Beginning with the first entry, set down each one exactly as shown.

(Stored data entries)
○ ○ ○ ○ ○
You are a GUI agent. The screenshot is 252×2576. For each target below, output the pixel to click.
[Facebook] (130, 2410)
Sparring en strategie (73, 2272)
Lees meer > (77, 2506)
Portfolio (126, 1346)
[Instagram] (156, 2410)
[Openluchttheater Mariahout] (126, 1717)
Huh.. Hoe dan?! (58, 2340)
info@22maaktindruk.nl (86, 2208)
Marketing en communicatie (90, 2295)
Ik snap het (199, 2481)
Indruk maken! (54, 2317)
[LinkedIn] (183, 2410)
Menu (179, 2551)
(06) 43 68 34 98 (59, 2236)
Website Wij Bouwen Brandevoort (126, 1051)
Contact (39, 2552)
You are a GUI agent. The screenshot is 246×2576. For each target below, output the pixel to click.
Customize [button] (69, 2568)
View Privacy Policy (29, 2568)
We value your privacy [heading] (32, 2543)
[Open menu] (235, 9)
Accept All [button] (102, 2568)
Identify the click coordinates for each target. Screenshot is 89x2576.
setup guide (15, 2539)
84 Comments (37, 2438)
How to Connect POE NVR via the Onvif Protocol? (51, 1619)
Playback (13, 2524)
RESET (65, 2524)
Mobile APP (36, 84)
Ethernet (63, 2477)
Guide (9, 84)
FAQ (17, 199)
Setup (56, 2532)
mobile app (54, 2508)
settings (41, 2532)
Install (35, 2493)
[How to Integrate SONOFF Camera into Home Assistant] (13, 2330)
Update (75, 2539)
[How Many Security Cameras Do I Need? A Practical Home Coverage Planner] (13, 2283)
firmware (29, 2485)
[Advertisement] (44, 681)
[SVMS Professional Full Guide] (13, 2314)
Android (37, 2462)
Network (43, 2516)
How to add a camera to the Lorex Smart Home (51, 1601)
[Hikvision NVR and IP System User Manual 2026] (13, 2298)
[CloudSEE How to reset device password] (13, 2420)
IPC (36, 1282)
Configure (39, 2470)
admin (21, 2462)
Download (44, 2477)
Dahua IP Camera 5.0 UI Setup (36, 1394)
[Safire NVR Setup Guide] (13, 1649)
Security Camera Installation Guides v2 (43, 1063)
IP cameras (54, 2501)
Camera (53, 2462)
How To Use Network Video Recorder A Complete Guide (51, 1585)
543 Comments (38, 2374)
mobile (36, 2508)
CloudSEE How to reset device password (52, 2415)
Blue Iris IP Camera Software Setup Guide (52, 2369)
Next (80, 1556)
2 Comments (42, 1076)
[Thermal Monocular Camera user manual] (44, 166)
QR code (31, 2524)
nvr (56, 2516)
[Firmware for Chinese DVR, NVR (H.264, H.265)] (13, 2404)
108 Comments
○ ○ ○ ○ ○
• _Written answer_:
You are a GUI agent. The screenshot is 252×2576. For each target below, output the pixel to click.
[Facebook] (130, 2410)
Sparring en strategie (73, 2272)
Lees meer > (77, 2506)
Portfolio (126, 1346)
[Instagram] (156, 2410)
[Openluchttheater Mariahout] (126, 1717)
Huh.. Hoe dan?! (58, 2340)
info@22maaktindruk.nl (86, 2208)
Marketing en communicatie (90, 2295)
Ik snap het (199, 2481)
Indruk maken! (54, 2317)
[LinkedIn] (183, 2410)
Menu (179, 2551)
(06) 43 68 34 98 (59, 2236)
Website Wij Bouwen Brandevoort (126, 1051)
Contact (39, 2552)
You are a GUI agent. The screenshot is 246×2576. For each target below, output the pixel to click.
Customize [button] (69, 2568)
View Privacy Policy (29, 2568)
We value your privacy [heading] (32, 2543)
[Open menu] (235, 9)
Accept All [button] (102, 2568)
Identify the click coordinates for each target. Screenshot is 89x2576.
setup guide (15, 2539)
84 Comments (37, 2438)
How to Connect POE NVR via the Onvif Protocol? (51, 1619)
Playback (13, 2524)
RESET (65, 2524)
Mobile APP (36, 84)
Ethernet (63, 2477)
Guide (9, 84)
FAQ (17, 199)
Setup (56, 2532)
mobile app (54, 2508)
settings (41, 2532)
Install (35, 2493)
[How to Integrate SONOFF Camera into Home Assistant] (13, 2330)
Update (75, 2539)
[How Many Security Cameras Do I Need? A Practical Home Coverage Planner] (13, 2283)
firmware (29, 2485)
[Advertisement] (44, 681)
[SVMS Professional Full Guide] (13, 2314)
Android (37, 2462)
Network (43, 2516)
How to add a camera to the Lorex Smart Home (51, 1601)
[Hikvision NVR and IP System User Manual 2026] (13, 2298)
[CloudSEE How to reset device password] (13, 2420)
IPC (36, 1282)
Configure (39, 2470)
admin (21, 2462)
Download (44, 2477)
Dahua IP Camera 5.0 UI Setup (36, 1394)
[Safire NVR Setup Guide] (13, 1649)
Security Camera Installation Guides v2 (43, 1063)
IP cameras (54, 2501)
Camera (53, 2462)
How To Use Network Video Recorder A Complete Guide (51, 1585)
543 Comments (38, 2374)
mobile (36, 2508)
CloudSEE How to reset device password (52, 2415)
Blue Iris IP Camera Software Setup Guide (52, 2369)
Next (80, 1556)
2 Comments (42, 1076)
[Thermal Monocular Camera user manual] (44, 166)
QR code (31, 2524)
nvr (56, 2516)
[Firmware for Chinese DVR, NVR (H.264, H.265)] (13, 2404)
108 Comments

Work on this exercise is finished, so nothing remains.